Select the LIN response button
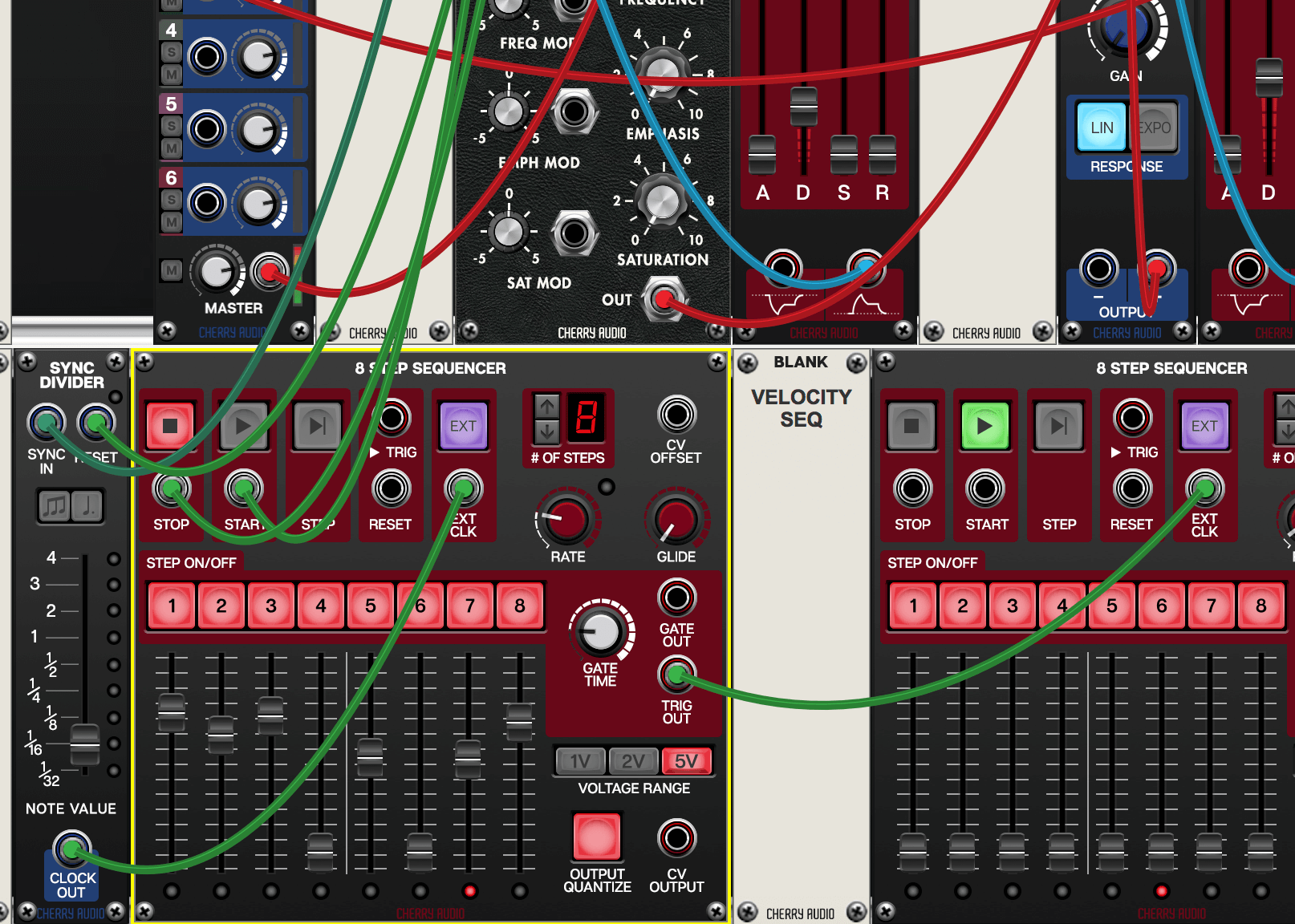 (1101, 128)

* * *

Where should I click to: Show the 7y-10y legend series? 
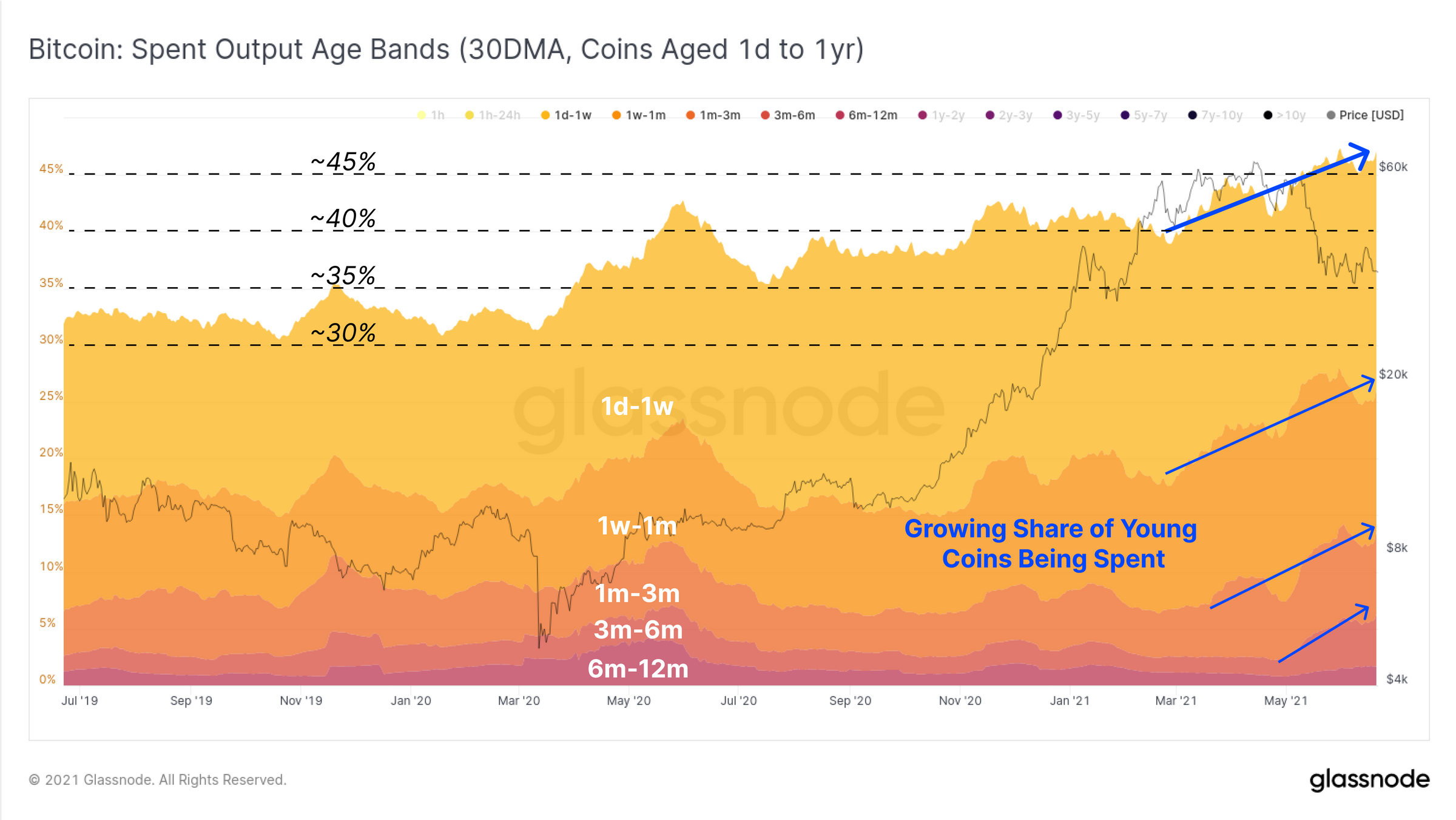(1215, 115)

...

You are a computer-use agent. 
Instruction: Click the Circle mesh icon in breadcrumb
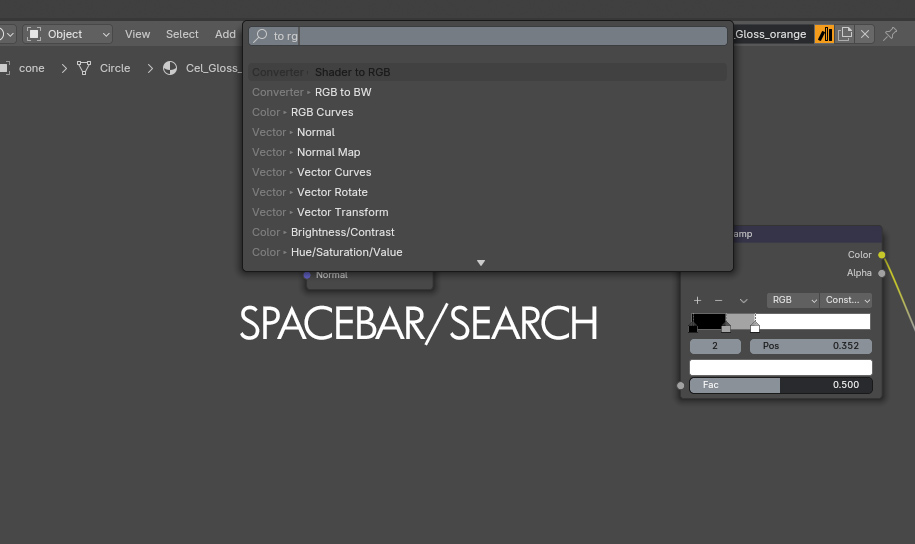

DIRECTIVE =
Recast the stretch of the listing from the line containing "You are a computer-use agent." through the line containing "Instruction: Click the" as a Markdown table with the columns No. and Text, numbering each line and leaving out blank lines.

WRITTEN SOLUTION =
| No. | Text |
|---|---|
| 1 | You are a computer-use agent.  |
| 2 | Instruction: Click the Circle mesh icon in breadcrumb |